BEGIN

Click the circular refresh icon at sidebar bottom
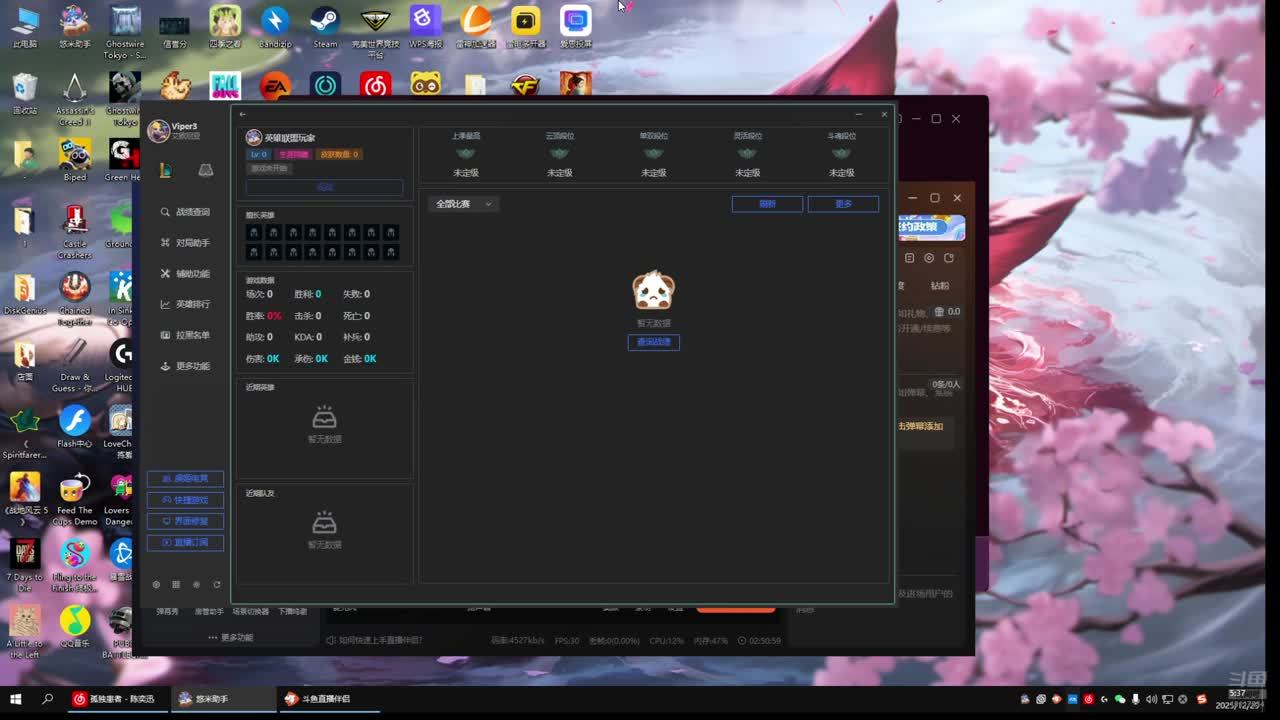The image size is (1280, 720). (217, 585)
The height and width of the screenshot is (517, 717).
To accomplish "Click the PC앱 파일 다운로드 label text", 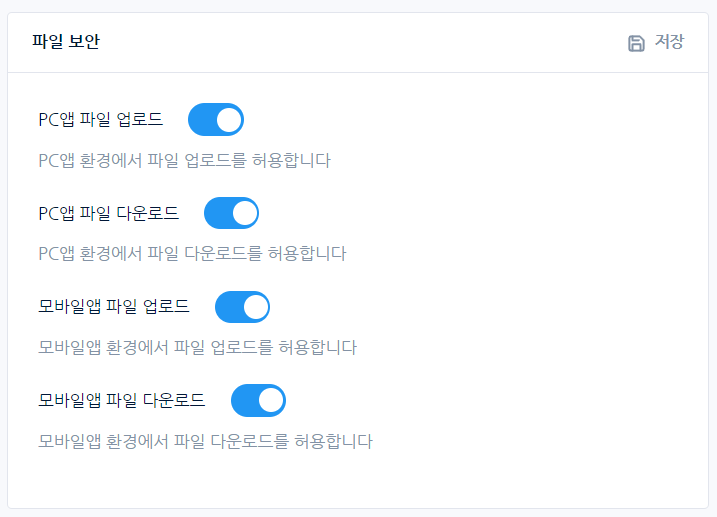I will (x=108, y=213).
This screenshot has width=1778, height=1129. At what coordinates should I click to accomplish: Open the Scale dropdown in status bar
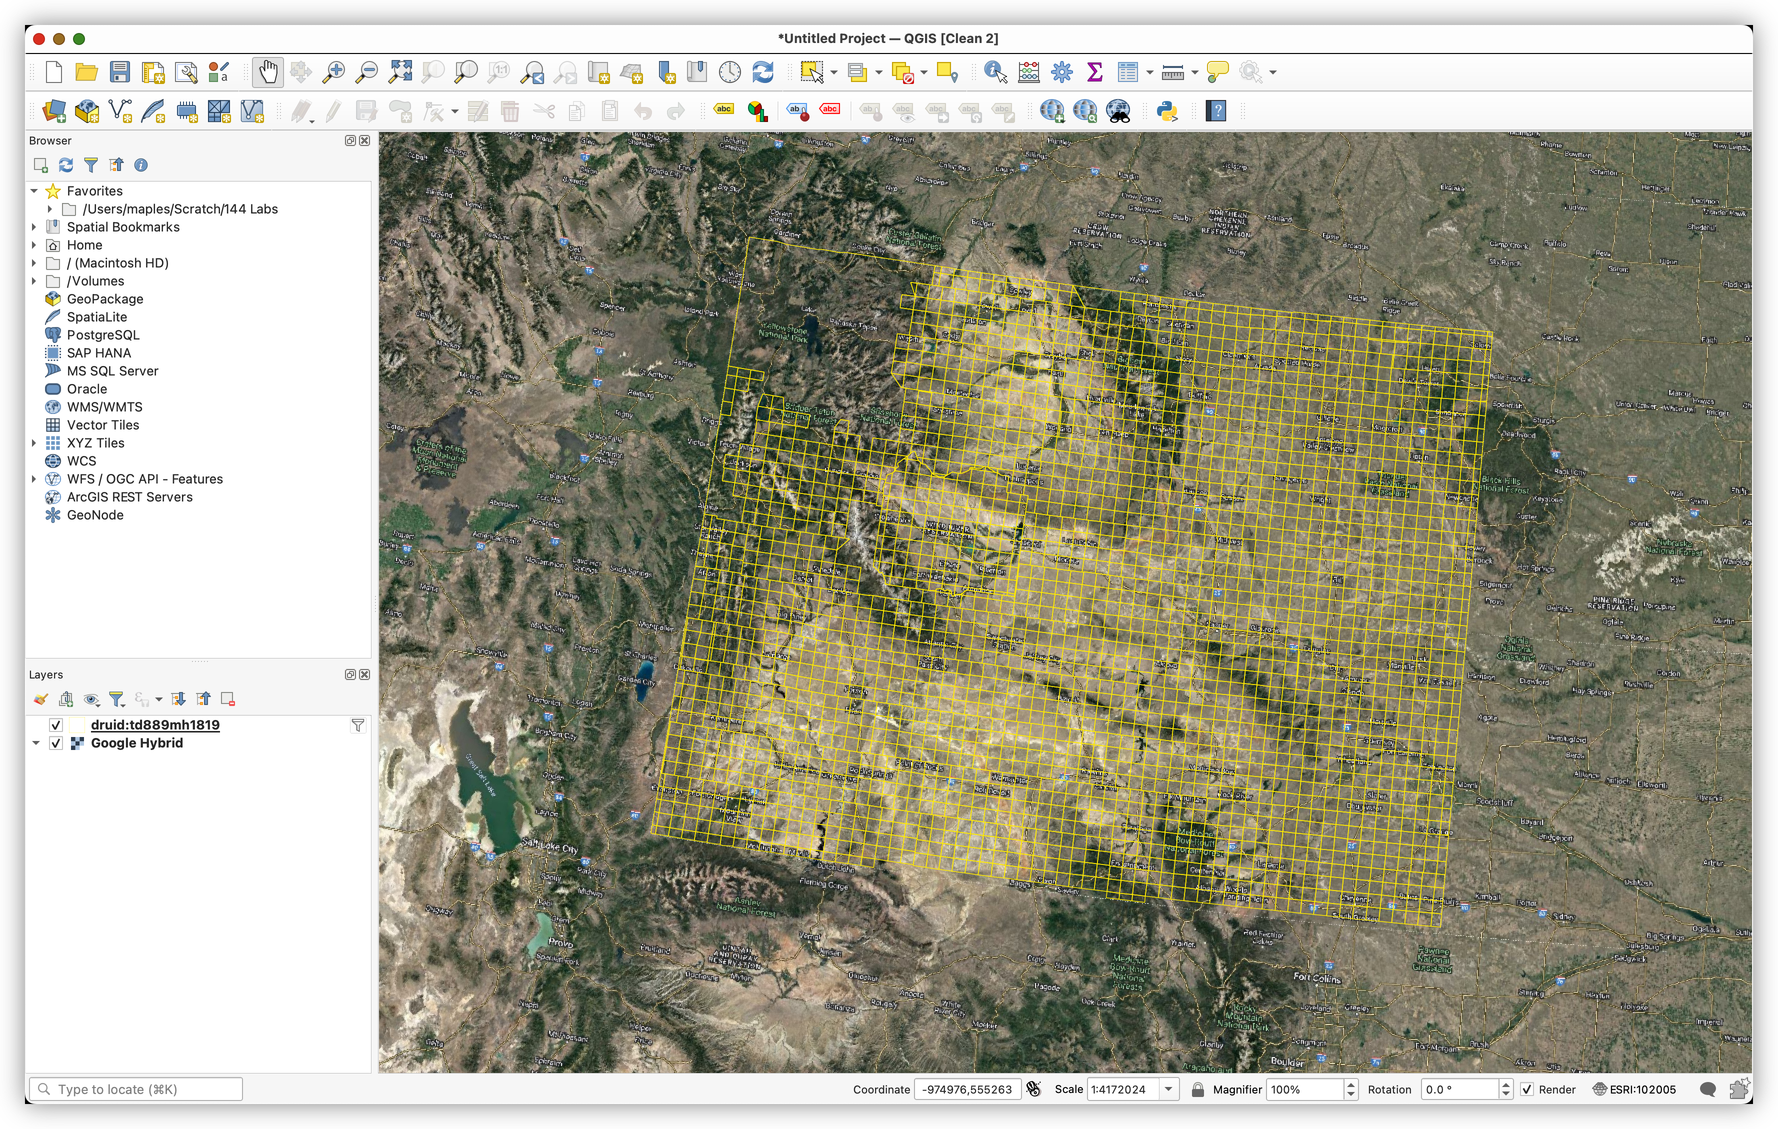1168,1089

END

• _Task details_: Write out again, exactly, each line from the one containing "This screenshot has" through the last line of the entries, and omit every picture.

• _Solved exercise_:
This screenshot has width=1778, height=1129. At what coordinates should I click to accomplish: Open the Scale dropdown in status bar
1168,1089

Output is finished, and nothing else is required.